The next step is that if there is a loss to the lender, after the carrier has paid the defense cost, the UCC insurance company will pay the claim. Again, as discussed above, the insurance carrier, given its own capital resources, statutory reserves, coinsurance and reinsurance, can stand behind the insurance. The law firm, even the largest, as fragile service providers, will have great difficulty surviving let alone financially standing behind its opinion even assuming the lender overcomes the defenses to the malpractice action in the first place.
The insurance provider can take prudent actuarial risks in shifting the risk of occurrence of a hazard from the insured to the carrier. This is the fundamental difference between the legal opinion and UCC Insurance. It is the attorney’s effort to avoid insurance risk that leads to the extensive discussions over the scope of the opinion and the pages and pages of qualifications and exceptions that follow the body of the opinion. With UCC Insurance the lender is dealing with an insurance company over matters of insurance risk, thereby eliminating the disconnect between the lender who wants the attorney to be an insurance company and the attorney who doesn’t want to be one. By matching expectations with results, UCC Insurance provides the lender with what the lender is really looking for, at a price often less than the legal opinion that, in the end, does not meet the lender’s expectations.
In conclusion, by utilizing UCC Insurance:
- The lender obtains security interest priority indemnity insurance coverage, often at a cost less than the cost of a borrower’s counsel legal opinion, whether negotiated or not;
- The borrower saves money by not having to pay for the opinion;
- The lender’s counsel is off the hook for priority secured creditor and protected purchaser issues now covered by the UCC Insurance;
- The borrower’s counsel avoids unnecessary legal malpractice risk;
- The significant due diligence matters are covered by the UCC Insurance (saving countless associates from boredom and drudgery); and
- Everyone gets the added benefits of the matters covered by UCC Insurance, such as gap coverage, coverage for mis-indexing, etc., not covered by the opinion of the borrower’s counsel.

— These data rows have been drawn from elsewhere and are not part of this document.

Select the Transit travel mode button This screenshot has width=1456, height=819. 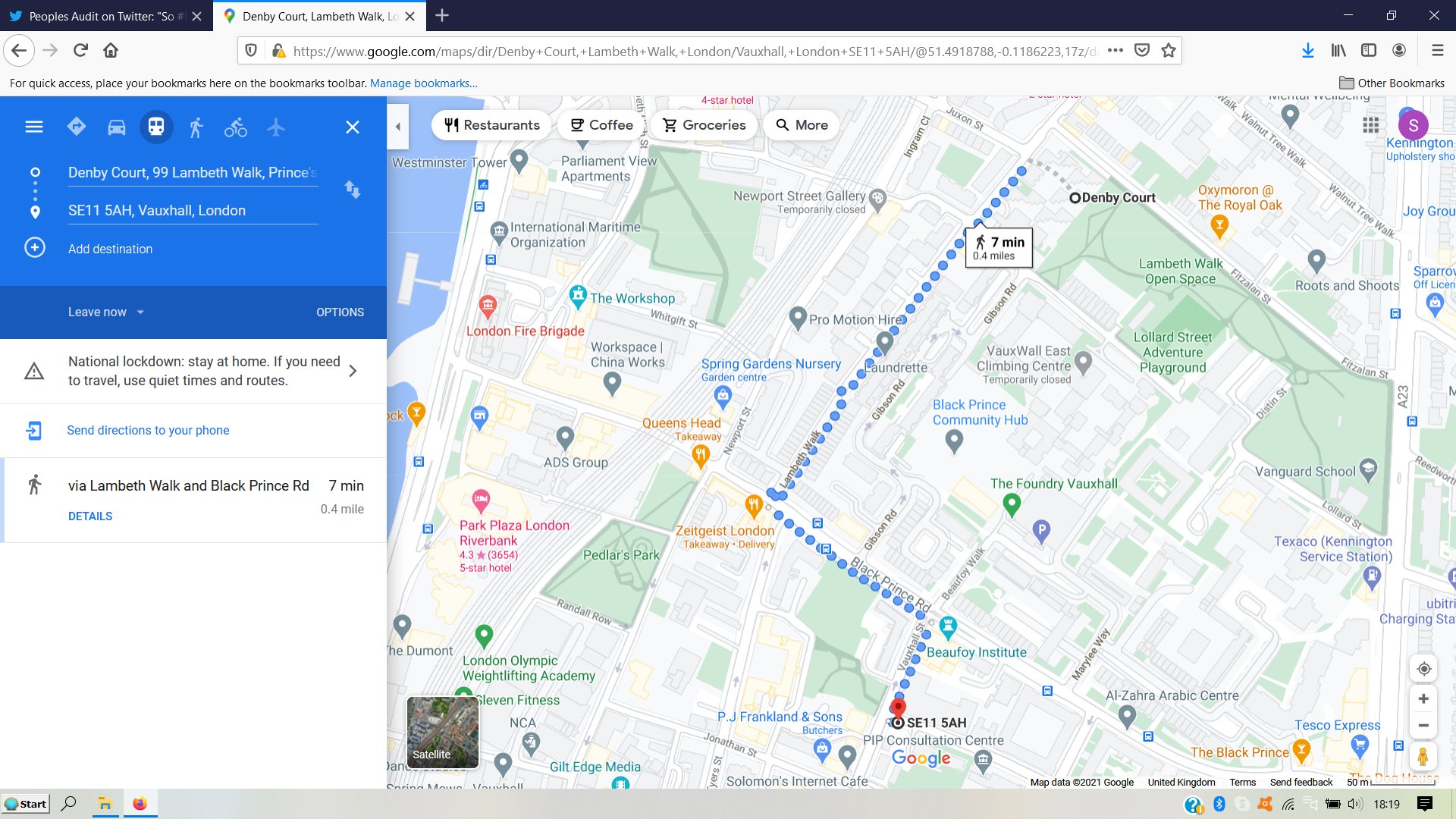coord(156,127)
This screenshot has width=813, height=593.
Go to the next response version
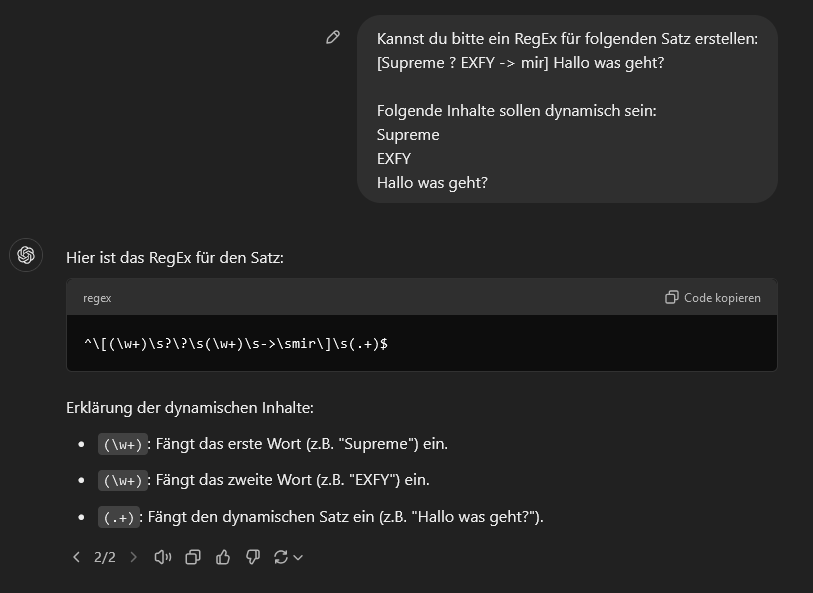click(133, 557)
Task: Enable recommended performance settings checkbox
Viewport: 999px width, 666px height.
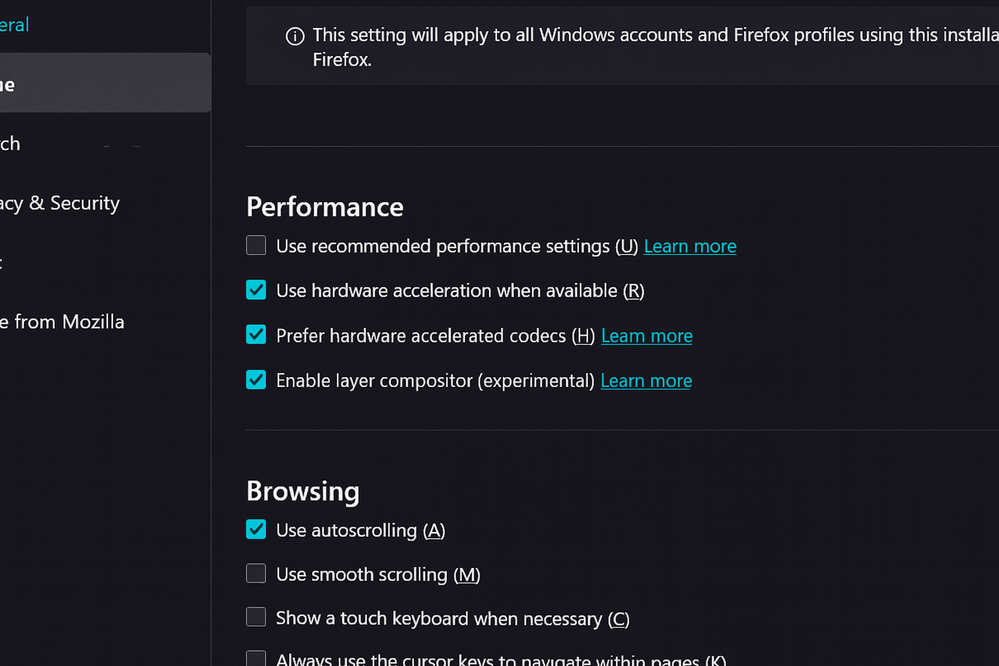Action: pos(256,245)
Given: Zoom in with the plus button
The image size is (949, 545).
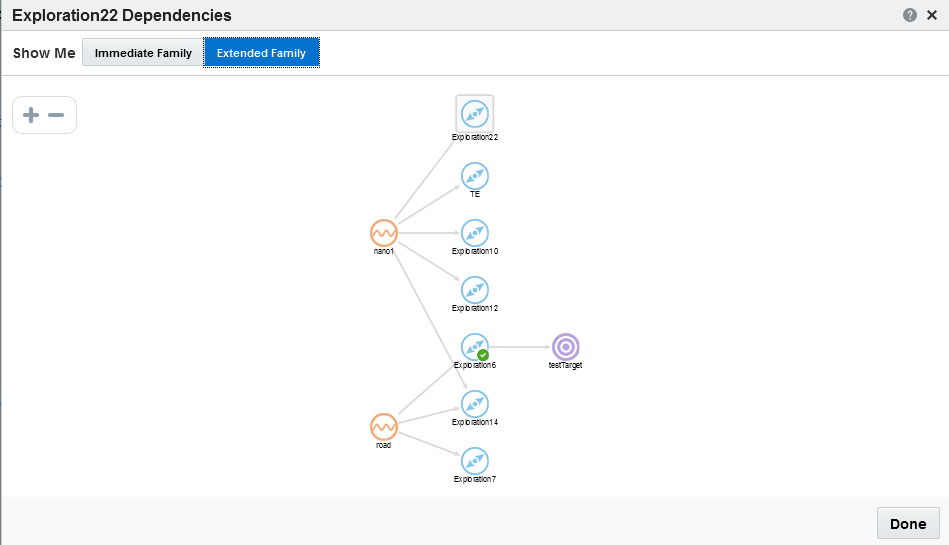Looking at the screenshot, I should (31, 115).
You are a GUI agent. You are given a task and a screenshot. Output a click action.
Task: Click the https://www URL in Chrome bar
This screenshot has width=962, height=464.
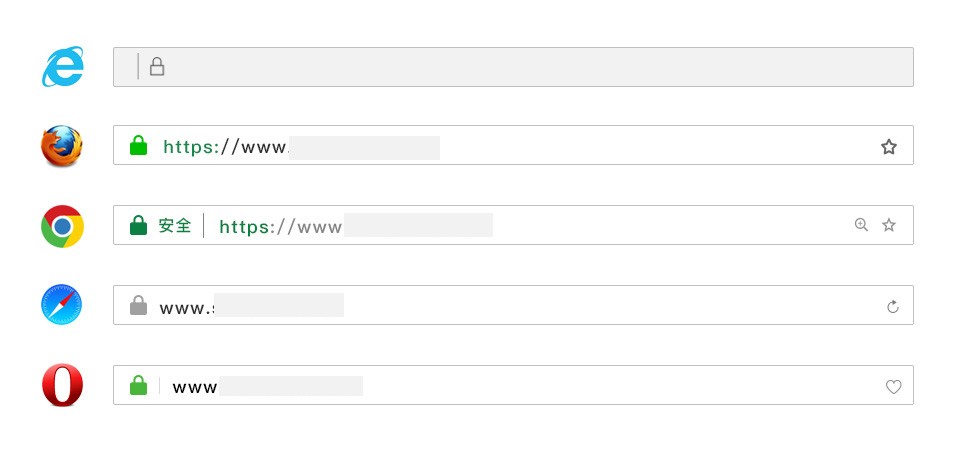pos(280,227)
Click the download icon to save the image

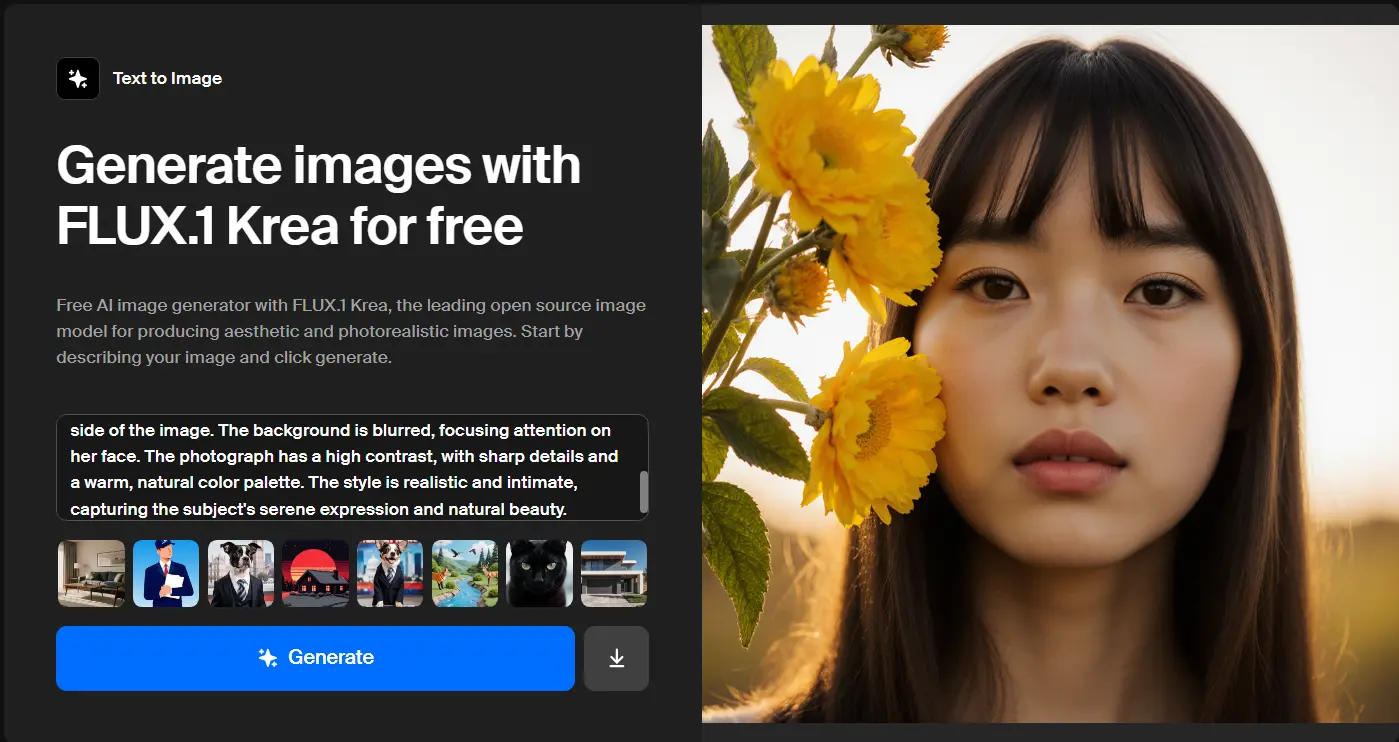click(616, 658)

Although admittedly biased, the point of this article is that the answer to the Tribar Report and the cost of closing opinions in commercial transactions is UCC Insurance. And in addition to the benefits of the insurance itself – which include both indemnity protection against actual loss and a legal defense against challenges to the security interest as insured – customers of UCC insurance providers also receive assistance with that portion of the due diligence process that underlies the creation, perfection and confirmation of priority of the lender’s security interest and compliance with the Article 8 prerequisites to protected purchaser status.